Die schwierige wirtschaftliche Situation führt in vielen Staaten der EU und der NATO auch zur Reduzierung der Verteidigungshaushalte. Diese schlägt sich in den Bereichen Budget, Personal, Betrieb und Investitionen nieder. Die Gewichtung der Bereiche fällt jedoch von Land zu Land unterschiedlich aus. Es gibt auch kein allgemein gültiges Rezept für die Reaktion auf plötzliche Budgetkürzungen. Die Rechtsordnungen der einzelnen Staaten bestimmen wesentlich mit, in welchem Umfang etwa Personalkosten Spielraum für Einsparungen bieten oder welche Flexibilität Streitkräfte bei der Gestaltung von Beschaffungsverträgen haben.

In allen betroffenen Staaten führt die extreme Ressourcenknappheit zu einer Überprüfung der Ziele. Damit beginnt ein Prozess, der alle Ebenen militärischer Planungstätigkeit ständig begleitet, von der militärstrategischen bis zu den Beiträgen des Militärs zur sicherheitspolitischen Ebene. Alle derzeit erkennbaren Analysen stellen die Handlungsfähigkeit gegenüber künftigen Herausforderungen auf internationaler Ebene in den Vordergrund.

Derartige Analyseprozesse laufen in allen EU- und NATO-Mitgliedsstaaten. Auf der Ebene der Organisationen ist noch gar nicht in vollem Umfang sichtbar, welche Auswirkungen die krisenbedingten Budgeteinbrüche auf das gemeinsame Handeln haben werden. Kein Staat dieser beiden Organisationen hat allerdings bisher angekündigt, dass er sein internationales Engagement grundsätzlich zurücknehmen würde, jedenfalls nicht im Sinne einer strategischen Zieländerung.

Die Grundsatzrede des Bundesministers (4. Mai 2009), in der er die Auslandseinsätze des Bundesheeres zu 100 Prozent unterstützt, ist hier ein wertvoller, grundlegender Hinweis. Die internationale Präsenz des Bundesheeres, die eben ein wesentlicher Ausdruck der internationalen Präsenz Österreichs ist, bleibt eine strategische Zielsetzung. Es ist natürlich und notwendig, dass es im Rahmen strategischer Zielsetzungen Stellgrößen gibt, die es ermöglichen, auf Ressourcenschwankungen zu reagieren. Das wird auch für Österreich der Fall sein. Wichtig ist hier, konjunkturbedingte Zahlen nicht langfristig einzufrieren. Wenn es mit der Wirtschaft bergauf geht, dann sollte auch der Entsendeumfang des Bundesheeres wieder ansteigen, wenn das sicherheitspolitisch zweckmäßig ist.
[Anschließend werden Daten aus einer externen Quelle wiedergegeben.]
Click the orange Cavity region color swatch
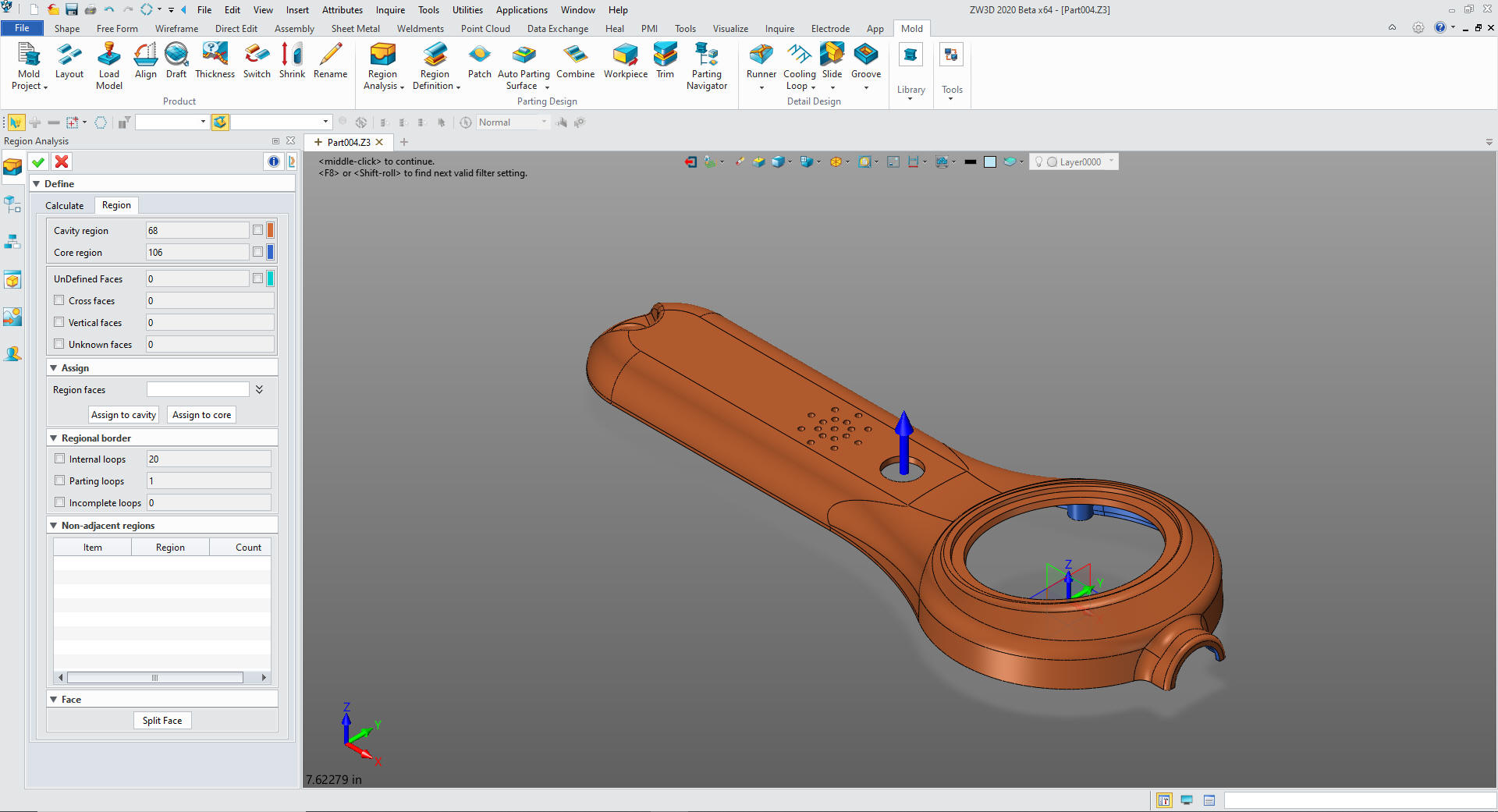 [271, 230]
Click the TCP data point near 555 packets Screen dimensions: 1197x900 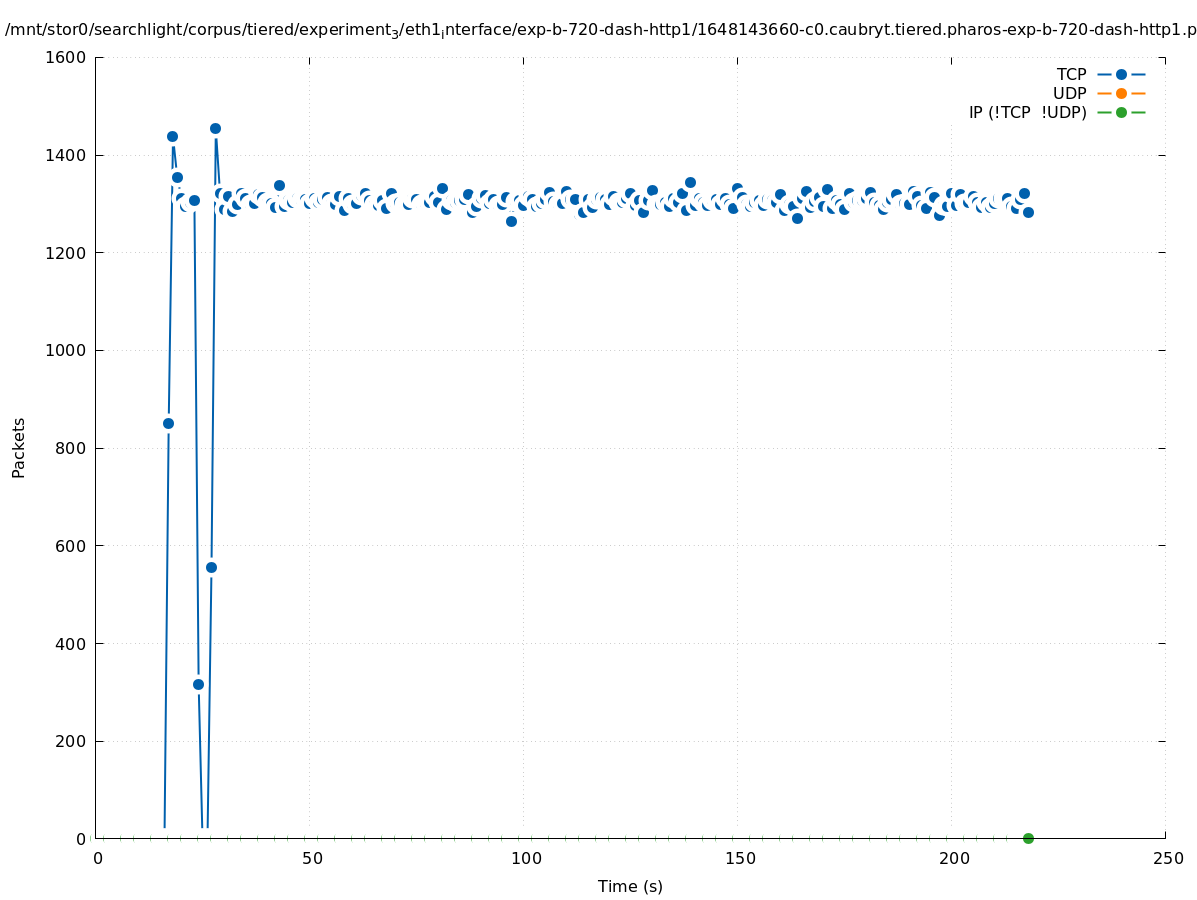(211, 567)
Auch die militärischen Fähigkeiten können begrenzt und auf gewisse Zeit eine Möglichkeit zur Reaktion auf geringere Geldmittel sein. Auch hier ist es wesentlich, langfristige Auswirkungen zu berücksichtigen. Dabei ergeben sich Anknüpfungspunkte an die EU und an die NATO-Partnerschaft für den Frieden. Wenn es in diesen Organisationen auch noch keine durchgängige Analyse der Auswirkungen der Wirtschaftskrise gibt, so zeigt sich schon jetzt, dass Kooperationen an Bedeutung gewinnen werden. Eine Grundidee militärischer Kooperationen ist die Kostenersparnis. Jedenfalls sollten die Möglichkeiten der Europäischen Verteidigungsagentur (gemeinsame Projekte) genutzt werden.

Eines der höchsten Güter des Bundesheeres ist die Personalqualität als Ergebnis einer hohen Ausbildungskultur, entwickelt durch jahrzehntelange Arbeit. Diese trägt auch im internationalen Bereich ihre Früchte. 2010 jährt sich der Beitritt Österreichs zur NATO-Partnerschaft für den Frieden zum 15. Mal. Diese hat wesentlich dazu beigetragen, unsere Soldaten mit internationaler Arbeit noch besser vertraut zu machen - auf der Grundlage einer gediegenen Ausbildung in Österreich und auch der Erfahrung in UN-Einsätzen.

Einsätze des Bundesheeres wie in Bosnien, im Kosovo, in Afghanistan oder im Tschad wären ohne diese Partnerschaft nicht in dieser Form und nicht mit diesem Erfolg möglich. Auch internationale Partnerschaften bieten Stellgrößen im Ressourceneinsatz. Diese sollten sorgfältig und mit Blick auf die mittel- und langfristige Zukunft des Bundesheeres eingesetzt werden, denn Personalqualität lässt sich nicht auf Knopfdruck beschaffen. Die Verminderung der verfügbaren Mittel kann auch ein weiterer Anlass sein, regelmäßig zu prüfen, wie sich Österreich positionieren und die zweckmäßigsten internationalen Beiträge leisten kann.

Die gemeinsame Sicht aller österreichischen Verantwortungsträger für Sicherheits- und Verteidigungspolitik würde zweckmäßig reflektieren, was man in der EU und in der NATO "Comprehensive Approach" nennt - eine umfassende Definition von Zielen internationaler Präsenz, ebenso wie das bestmögliche Zusammenwirken einer Vielzahl von Akteuren, in der Planung und in der Durchführung von militärischen Operationen und zivilen Missionen. Auch durch gutes Zusammenwirken aller Akteure der Sicherheitspolitik kann zweckmäßig und langfristig auf die Budgetprobleme reagiert werden.